意外な〝わんぱくぶり〟の一面も見せたクロツラヘラサギ(山田文彦さん撮影)=10日、天城町浅間海岸
暖かい徳之島を満喫しているクロツラヘラサギたち(その他はコサギ)
ヤツガシラ(右がくちばし)=14日、天城町平土野で
【徳之島】渡り鳥たちの越冬地の一つ天城町浅間海岸の干潟には今シーズンも、絶滅危惧種のクロツラヘラサギ(トキ科ヘラサギ属)が計5羽飛来している。長年観察を続けている自然写真家が、「意外と短気もの?」と思わせるようなユーモラスな一瞬を撮影。同町平土野の河川沿いでは別の珍鳥・ヤツガシラの姿も捉えていた。

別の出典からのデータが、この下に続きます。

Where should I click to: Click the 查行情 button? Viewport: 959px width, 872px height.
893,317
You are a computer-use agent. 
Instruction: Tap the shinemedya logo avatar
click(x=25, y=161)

クロツラヘラサギ(環境省・絶滅危惧1B類)は、朝鮮半島の西側の黄海上や中国の遼寧省、ロシアのピョートル大帝湾周辺の地域などで繁殖。越冬地は台湾、香港、マカオ、ベトナム、日本など。世界の生息数は2000年調査で660羽、保護機運の高まりもあってか年々回復し、16年は3356羽とのデータ(香港バードウォッチングソサエティ)も。
天城町統合運動公園と徳之島空港に面した浅間海岸。長年観察を続け、同公園の野鳥観察台「トリトリデッキ」設計にも携わった自然写真家・山田文彦さん(53)=浅間在住=によるとクロツラヘラサギは毎年平均3、4羽ずつ飛来し昨冬は6羽、過去最多の確認は8羽。今シーズンの5羽(15日現在)のうち1個体は1年余留まったままで「世界的にも〝越夏〟場所の調査はされていない。(浅間海岸干潟・干瀬の)環境に適応し始めたのでは」とみる。
意外な〝わんぱくぶり〟のショットについては「目の前でチョロチョロと採餌する若い個体が邪魔くさかったみたいで、ちょくちょくハムッと咬(か)みついていた。ハムッが愛情表現だったりすると面白いのだが…」とも。
ヤツガシラ(ヤツガシラ科)は、くちばしは黒く細長く下に曲がり、頭には広げると扇状になる冠羽が特徴。「毎年3月に確認しているがこの時期は珍しい。他の奄美各島からの情報はない」。他の野鳥情報を含め「情報を発信・提供し合い共有するネットワークづくりも必要」と山田さん。